Setting him up on the familiar bridge of the Enterprise-D, Dal’s decision to take the test alone (with Jankom along for the ride as an unwitting engineer) also means he gets to load it up with a team of holographic officers. Asking for the best, he gets a surprising celebration of Star Trek past: at tactical, he gets Deep Space Nine’s Odo. The conn? Uhura herself. Ship’s doctor? The Enterprise’s own Beverly Crusher. Engineering, when Dal eventually boots Jankom from the test? Scotty. And, of course, for science and second-in-command, Spock himself. For the most part, all are voiced by their respective actors from Star Trek history through a clever use of voice clips, with Gates McFadden the sole actor to return and voice new dialogue.

It’s delightful, and not just for the nostalgia — Dal being who he is and far from a trained Starfleet cadet, his approach to the no-win scenario (the nature of which he doesn’t learn until he’s done taking the test dozens and dozens and dozens of times) often leads to spectacular failure. Hell, even Odo tries to stage a mutiny from his command at some point, that’s how bad it goes! But it’s also surprisingly touching, with Leonard Nimoy’s Spock getting to bear the emotional weight of Dal’s eventual frustration at the test transforming to despair. As Dal bemoans that he lacks faith in himself and the experience to lead, Spock reminds him that regardless his crew is there to help him, if only he’ll listen.

The Protostar’s Former Captain Was Chakotay — and He Had Holo-Janeway’s Help

Screenshot: Paramount+
Screenshot: Paramount+

That vital lesson learned, Dal heads to find his friends and apologise for shutting them down, only to find that during his holo-escapades with Starfleet’s finest they’ve been busy uncovering some previously classified information in the Protostar’s systems. With Gwyn’s help — because, curiously, said data was encrypted in her species’ language, despite the fact she and her father are seemingly the only two Vau N’Kat left in existence — the rest of the team uncover a trove of partially restored information, including a corrupted holorecording starring a shocking, but perhaps not too shocking star: another familiar face, Robert Beltran’s Captain Chakotay.

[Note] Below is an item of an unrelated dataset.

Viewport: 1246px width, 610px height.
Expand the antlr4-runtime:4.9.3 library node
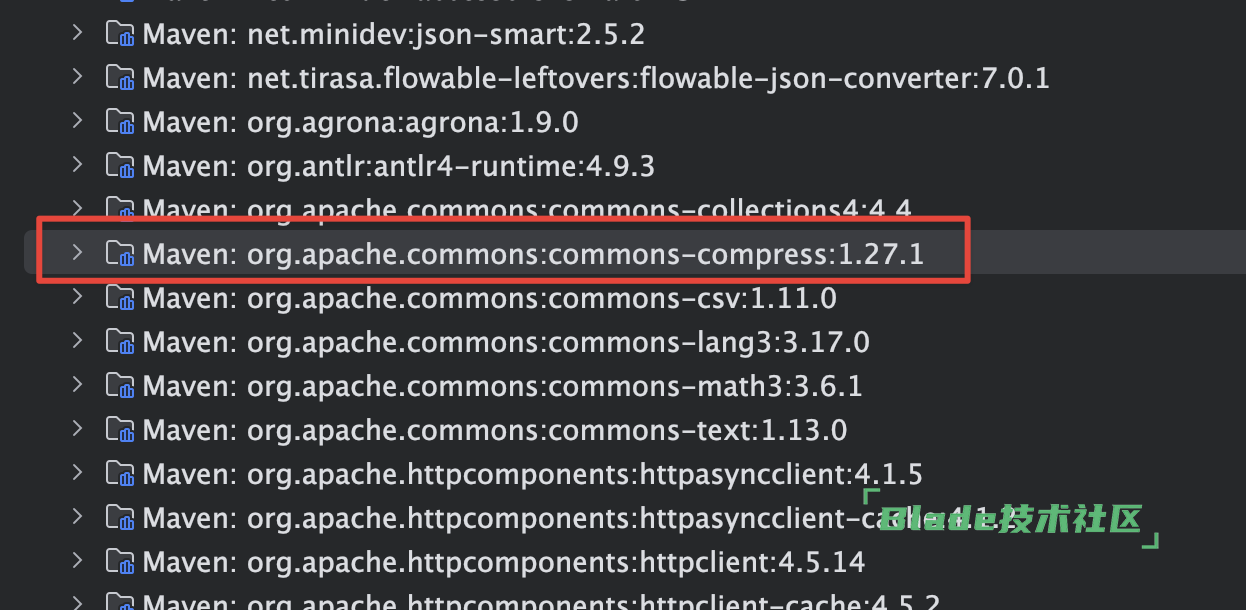(77, 165)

We knew that Beltran would be returning to Trek in the show already, and even already has his own crew cast and waiting. But what “Kobayashi” reveals — as a shock to us and Holo-Janeway, whose memory of what the ship’s mission was had been likewise classified and lost to her — is that that Chakotay and that crew were the former crew of the Protostar. The fragment of the message the kids recover hints that things maybe didn’t go well for them, as Chakotay sends out a distress message requesting aid, only to be told by the holographic Janeway of the past that the ship is being boarded. So now our young heroes have another decision ahead of them: do they go to the Federation to return the Protostar, or do they go to them and seek help to potentially save Chakotay and what’s left of the old crew?

Whatever happens, Prodigy has set the stage for quite a surprising run of episodes. With the potential to go so many places — familiar and new — and a proven capacity that it’s quite willing to tug on a lot of threads from across Star Trek’s long history while doing so, the show has left its slate wide open as to where it’ll take us. If “Kobayashi” is any proof though, wherever it is is going to be fun as hell.